## GOAL
Please print the records below again, keeping every line identical to the original.

[START MATERIAL FOR THIS EXERCISE]

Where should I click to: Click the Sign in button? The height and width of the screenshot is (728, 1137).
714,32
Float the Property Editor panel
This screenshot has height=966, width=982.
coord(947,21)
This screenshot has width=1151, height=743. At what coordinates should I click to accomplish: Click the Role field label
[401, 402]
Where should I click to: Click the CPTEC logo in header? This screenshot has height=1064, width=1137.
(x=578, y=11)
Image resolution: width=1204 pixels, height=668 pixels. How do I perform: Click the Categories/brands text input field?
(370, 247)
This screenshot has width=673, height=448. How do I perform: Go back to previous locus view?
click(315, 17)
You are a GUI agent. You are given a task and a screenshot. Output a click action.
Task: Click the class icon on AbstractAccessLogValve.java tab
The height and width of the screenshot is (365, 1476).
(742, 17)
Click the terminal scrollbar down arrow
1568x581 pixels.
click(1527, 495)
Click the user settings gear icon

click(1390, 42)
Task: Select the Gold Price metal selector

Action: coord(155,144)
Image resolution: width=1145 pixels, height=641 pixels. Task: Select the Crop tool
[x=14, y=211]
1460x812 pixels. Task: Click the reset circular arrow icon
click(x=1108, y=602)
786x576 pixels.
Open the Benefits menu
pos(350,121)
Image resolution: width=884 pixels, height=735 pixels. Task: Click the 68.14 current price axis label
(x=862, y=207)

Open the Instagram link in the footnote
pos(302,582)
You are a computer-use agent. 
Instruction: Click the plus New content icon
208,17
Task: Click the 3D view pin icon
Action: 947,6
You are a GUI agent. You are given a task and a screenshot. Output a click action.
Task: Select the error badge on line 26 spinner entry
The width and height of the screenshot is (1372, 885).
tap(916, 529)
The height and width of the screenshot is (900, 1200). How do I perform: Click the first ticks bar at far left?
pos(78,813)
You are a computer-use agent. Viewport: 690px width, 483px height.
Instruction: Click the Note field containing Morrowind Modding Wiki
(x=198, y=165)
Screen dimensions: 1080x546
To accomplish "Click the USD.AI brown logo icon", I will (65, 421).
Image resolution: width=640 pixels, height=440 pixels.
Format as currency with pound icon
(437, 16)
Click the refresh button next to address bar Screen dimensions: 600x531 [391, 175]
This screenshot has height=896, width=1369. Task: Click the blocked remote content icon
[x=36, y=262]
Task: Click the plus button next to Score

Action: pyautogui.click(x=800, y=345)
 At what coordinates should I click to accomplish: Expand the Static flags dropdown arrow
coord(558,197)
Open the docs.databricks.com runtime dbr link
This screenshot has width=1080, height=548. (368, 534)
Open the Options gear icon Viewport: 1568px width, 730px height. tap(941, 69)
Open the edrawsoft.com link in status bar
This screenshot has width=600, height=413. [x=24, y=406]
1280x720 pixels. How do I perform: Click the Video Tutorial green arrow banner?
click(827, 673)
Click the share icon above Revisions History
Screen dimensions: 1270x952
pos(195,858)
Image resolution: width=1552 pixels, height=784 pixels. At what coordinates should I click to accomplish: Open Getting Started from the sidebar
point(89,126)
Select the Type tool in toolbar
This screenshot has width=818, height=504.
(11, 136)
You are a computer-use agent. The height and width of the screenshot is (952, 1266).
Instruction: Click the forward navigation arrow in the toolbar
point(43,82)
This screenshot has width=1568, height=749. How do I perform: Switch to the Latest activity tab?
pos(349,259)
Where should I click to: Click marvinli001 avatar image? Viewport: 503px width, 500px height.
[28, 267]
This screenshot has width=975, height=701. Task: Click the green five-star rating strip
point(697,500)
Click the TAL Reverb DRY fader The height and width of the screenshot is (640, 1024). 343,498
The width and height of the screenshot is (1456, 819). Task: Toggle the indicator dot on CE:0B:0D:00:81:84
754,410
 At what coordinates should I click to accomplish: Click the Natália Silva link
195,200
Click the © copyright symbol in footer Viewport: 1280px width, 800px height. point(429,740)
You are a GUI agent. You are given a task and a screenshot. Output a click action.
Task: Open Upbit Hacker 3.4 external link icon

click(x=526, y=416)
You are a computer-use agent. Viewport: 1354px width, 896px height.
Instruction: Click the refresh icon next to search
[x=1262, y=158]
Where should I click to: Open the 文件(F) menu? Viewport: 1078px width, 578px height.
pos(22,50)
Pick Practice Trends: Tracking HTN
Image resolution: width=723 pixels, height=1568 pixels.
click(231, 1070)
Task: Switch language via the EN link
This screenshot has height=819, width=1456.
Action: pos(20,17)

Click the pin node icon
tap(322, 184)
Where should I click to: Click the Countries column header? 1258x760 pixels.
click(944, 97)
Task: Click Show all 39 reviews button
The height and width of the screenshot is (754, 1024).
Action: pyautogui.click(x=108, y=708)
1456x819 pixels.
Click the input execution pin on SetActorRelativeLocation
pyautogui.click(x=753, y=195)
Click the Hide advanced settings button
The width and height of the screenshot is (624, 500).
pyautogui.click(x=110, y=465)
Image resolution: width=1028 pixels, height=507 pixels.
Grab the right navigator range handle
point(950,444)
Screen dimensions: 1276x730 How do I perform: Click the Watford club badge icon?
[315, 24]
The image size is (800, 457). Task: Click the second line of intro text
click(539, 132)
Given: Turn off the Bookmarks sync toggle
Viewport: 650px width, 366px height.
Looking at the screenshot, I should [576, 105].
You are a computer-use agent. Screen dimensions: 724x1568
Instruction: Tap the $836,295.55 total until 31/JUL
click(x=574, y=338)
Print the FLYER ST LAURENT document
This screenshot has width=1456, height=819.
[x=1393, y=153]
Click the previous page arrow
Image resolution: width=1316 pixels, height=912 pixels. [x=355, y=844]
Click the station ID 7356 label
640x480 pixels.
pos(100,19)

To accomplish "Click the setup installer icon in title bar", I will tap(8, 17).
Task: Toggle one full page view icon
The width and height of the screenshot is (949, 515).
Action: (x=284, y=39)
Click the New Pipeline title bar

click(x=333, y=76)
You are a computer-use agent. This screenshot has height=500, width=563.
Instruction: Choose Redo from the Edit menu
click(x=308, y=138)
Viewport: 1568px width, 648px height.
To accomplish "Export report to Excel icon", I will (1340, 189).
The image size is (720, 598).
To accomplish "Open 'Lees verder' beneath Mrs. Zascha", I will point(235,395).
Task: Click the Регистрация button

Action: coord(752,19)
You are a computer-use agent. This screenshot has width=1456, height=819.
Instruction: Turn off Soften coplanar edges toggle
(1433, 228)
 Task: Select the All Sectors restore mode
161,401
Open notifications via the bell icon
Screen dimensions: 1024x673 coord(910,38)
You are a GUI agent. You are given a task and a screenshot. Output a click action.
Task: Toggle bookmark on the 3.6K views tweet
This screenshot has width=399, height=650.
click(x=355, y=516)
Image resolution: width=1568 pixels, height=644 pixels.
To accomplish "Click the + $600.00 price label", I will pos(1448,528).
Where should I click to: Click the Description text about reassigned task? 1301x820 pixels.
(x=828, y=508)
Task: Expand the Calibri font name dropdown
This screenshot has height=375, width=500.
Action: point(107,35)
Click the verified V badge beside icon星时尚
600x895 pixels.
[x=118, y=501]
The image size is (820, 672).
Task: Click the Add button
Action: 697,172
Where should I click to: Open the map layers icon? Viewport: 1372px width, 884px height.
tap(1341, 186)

[END MATERIAL FOR THIS EXERCISE]

## SOLVED EXERCISE
Where should I click to: Click the Sign in button? The height and width of the screenshot is (728, 1137).
714,32
Float the Property Editor panel
This screenshot has height=966, width=982.
coord(947,21)
This screenshot has width=1151, height=743. At what coordinates should I click to accomplish: Click the Role field label
[401, 402]
Where should I click to: Click the CPTEC logo in header? This screenshot has height=1064, width=1137.
(x=578, y=11)
Image resolution: width=1204 pixels, height=668 pixels. How do I perform: Click the Categories/brands text input field?
(370, 247)
This screenshot has width=673, height=448. How do I perform: Go back to previous locus view?
click(315, 17)
You are a GUI agent. You are given a task and a screenshot. Output a click action.
Task: Click the class icon on AbstractAccessLogValve.java tab
The height and width of the screenshot is (365, 1476).
(742, 17)
Click the terminal scrollbar down arrow
1568x581 pixels.
click(1527, 495)
Click the user settings gear icon

click(1390, 42)
Task: Select the Gold Price metal selector

Action: coord(155,144)
Image resolution: width=1145 pixels, height=641 pixels. Task: Select the Crop tool
[x=14, y=211]
1460x812 pixels. Task: Click the reset circular arrow icon
click(x=1108, y=602)
786x576 pixels.
Open the Benefits menu
pos(350,121)
Image resolution: width=884 pixels, height=735 pixels. Task: Click the 68.14 current price axis label
(x=862, y=207)

Open the Instagram link in the footnote
pos(302,582)
You are a computer-use agent. 
Instruction: Click the plus New content icon
208,17
Task: Click the 3D view pin icon
Action: 947,6
You are a GUI agent. You are given a task and a screenshot. Output a click action.
Task: Select the error badge on line 26 spinner entry
The width and height of the screenshot is (1372, 885).
tap(916, 529)
The height and width of the screenshot is (900, 1200). How do I perform: Click the first ticks bar at far left?
pos(78,813)
You are a computer-use agent. Viewport: 690px width, 483px height.
Instruction: Click the Note field containing Morrowind Modding Wiki
(x=198, y=165)
Screen dimensions: 1080x546
To accomplish "Click the USD.AI brown logo icon", I will (65, 421).
Image resolution: width=640 pixels, height=440 pixels.
Format as currency with pound icon
(437, 16)
Click the refresh button next to address bar Screen dimensions: 600x531 [391, 175]
This screenshot has height=896, width=1369. Task: Click the blocked remote content icon
[x=36, y=262]
Task: Click the plus button next to Score

Action: pyautogui.click(x=800, y=345)
 At what coordinates should I click to accomplish: Expand the Static flags dropdown arrow
coord(558,197)
Open the docs.databricks.com runtime dbr link
This screenshot has width=1080, height=548. (368, 534)
Open the Options gear icon Viewport: 1568px width, 730px height. tap(941, 69)
Open the edrawsoft.com link in status bar
This screenshot has width=600, height=413. [x=24, y=406]
1280x720 pixels. How do I perform: Click the Video Tutorial green arrow banner?
click(827, 673)
Click the share icon above Revisions History
Screen dimensions: 1270x952
pos(195,858)
Image resolution: width=1552 pixels, height=784 pixels. At what coordinates should I click to accomplish: Open Getting Started from the sidebar
point(89,126)
Select the Type tool in toolbar
This screenshot has width=818, height=504.
(11, 136)
You are a computer-use agent. The height and width of the screenshot is (952, 1266).
Instruction: Click the forward navigation arrow in the toolbar
point(43,82)
This screenshot has width=1568, height=749. How do I perform: Switch to the Latest activity tab?
pos(349,259)
Where should I click to: Click marvinli001 avatar image? Viewport: 503px width, 500px height.
[28, 267]
This screenshot has width=975, height=701. Task: Click the green five-star rating strip
point(697,500)
Click the TAL Reverb DRY fader The height and width of the screenshot is (640, 1024). 343,498
The width and height of the screenshot is (1456, 819). Task: Toggle the indicator dot on CE:0B:0D:00:81:84
754,410
 At what coordinates should I click to accomplish: Click the Natália Silva link
195,200
Click the © copyright symbol in footer Viewport: 1280px width, 800px height. point(429,740)
You are a GUI agent. You are given a task and a screenshot. Output a click action.
Task: Open Upbit Hacker 3.4 external link icon

click(x=526, y=416)
You are a computer-use agent. Viewport: 1354px width, 896px height.
Instruction: Click the refresh icon next to search
[x=1262, y=158]
Where should I click to: Open the 文件(F) menu? Viewport: 1078px width, 578px height.
pos(22,50)
Pick Practice Trends: Tracking HTN
Image resolution: width=723 pixels, height=1568 pixels.
click(231, 1070)
Task: Switch language via the EN link
This screenshot has height=819, width=1456.
Action: pos(20,17)

Click the pin node icon
tap(322, 184)
Where should I click to: Click the Countries column header? 1258x760 pixels.
click(944, 97)
Task: Click Show all 39 reviews button
The height and width of the screenshot is (754, 1024).
Action: pyautogui.click(x=108, y=708)
1456x819 pixels.
Click the input execution pin on SetActorRelativeLocation
pyautogui.click(x=753, y=195)
Click the Hide advanced settings button
The width and height of the screenshot is (624, 500).
pyautogui.click(x=110, y=465)
Image resolution: width=1028 pixels, height=507 pixels.
Grab the right navigator range handle
point(950,444)
Screen dimensions: 1276x730 How do I perform: Click the Watford club badge icon?
[315, 24]
The image size is (800, 457). Task: Click the second line of intro text
click(539, 132)
Given: Turn off the Bookmarks sync toggle
Viewport: 650px width, 366px height.
Looking at the screenshot, I should [576, 105].
You are a computer-use agent. Screen dimensions: 724x1568
Instruction: Tap the $836,295.55 total until 31/JUL
click(x=574, y=338)
Print the FLYER ST LAURENT document
This screenshot has width=1456, height=819.
[x=1393, y=153]
Click the previous page arrow
Image resolution: width=1316 pixels, height=912 pixels. [x=355, y=844]
Click the station ID 7356 label
640x480 pixels.
pos(100,19)

To accomplish "Click the setup installer icon in title bar", I will tap(8, 17).
Task: Toggle one full page view icon
The width and height of the screenshot is (949, 515).
Action: (x=284, y=39)
Click the New Pipeline title bar

click(x=333, y=76)
You are a computer-use agent. This screenshot has height=500, width=563.
Instruction: Choose Redo from the Edit menu
click(x=308, y=138)
Viewport: 1568px width, 648px height.
To accomplish "Export report to Excel icon", I will (1340, 189).
The image size is (720, 598).
To accomplish "Open 'Lees verder' beneath Mrs. Zascha", I will point(235,395).
Task: Click the Регистрация button

Action: coord(752,19)
You are a computer-use agent. This screenshot has width=1456, height=819.
Instruction: Turn off Soften coplanar edges toggle
(1433, 228)
 Task: Select the All Sectors restore mode
161,401
Open notifications via the bell icon
Screen dimensions: 1024x673 coord(910,38)
You are a GUI agent. You are given a task and a screenshot. Output a click action.
Task: Toggle bookmark on the 3.6K views tweet
This screenshot has width=399, height=650.
click(x=355, y=516)
Image resolution: width=1568 pixels, height=644 pixels.
To accomplish "Click the + $600.00 price label", I will pos(1448,528).
Where should I click to: Click the Description text about reassigned task? 1301x820 pixels.
(x=828, y=508)
Task: Expand the Calibri font name dropdown
This screenshot has height=375, width=500.
Action: point(107,35)
Click the verified V badge beside icon星时尚
600x895 pixels.
[x=118, y=501]
The image size is (820, 672).
Task: Click the Add button
Action: 697,172
Where should I click to: Open the map layers icon? Viewport: 1372px width, 884px height.
tap(1341, 186)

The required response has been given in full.